Copy out every line of the material below word for word, leaving out the pictures.

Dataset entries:
::::
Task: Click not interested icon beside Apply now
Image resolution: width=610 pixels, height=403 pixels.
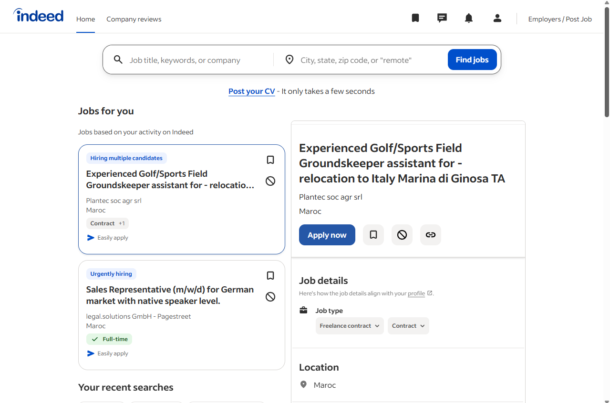Action: point(402,235)
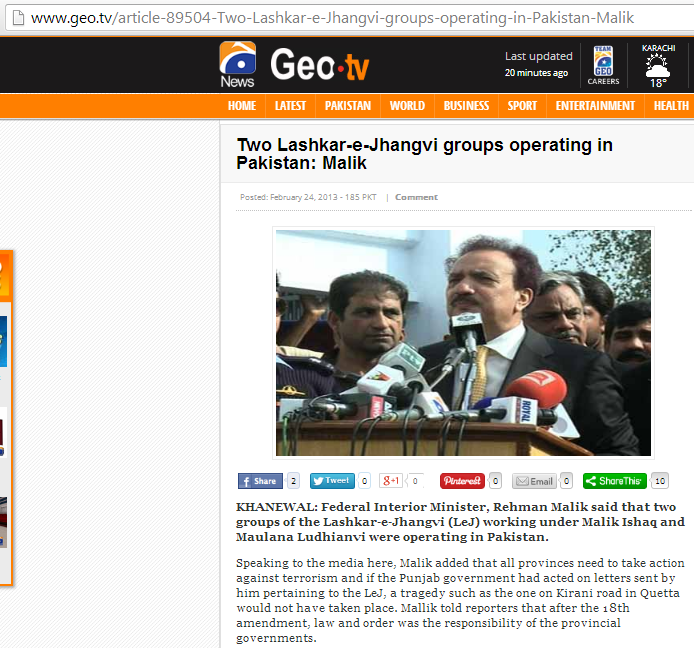The width and height of the screenshot is (694, 648).
Task: Open the ENTERTAINMENT section
Action: [595, 106]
::::
Final result:
Task: Click not interested icon beside Apply now
Image resolution: width=610 pixels, height=403 pixels.
Action: point(402,235)
The width and height of the screenshot is (694, 648).
Task: Open the ENTERTAINMENT section
Action: [595, 106]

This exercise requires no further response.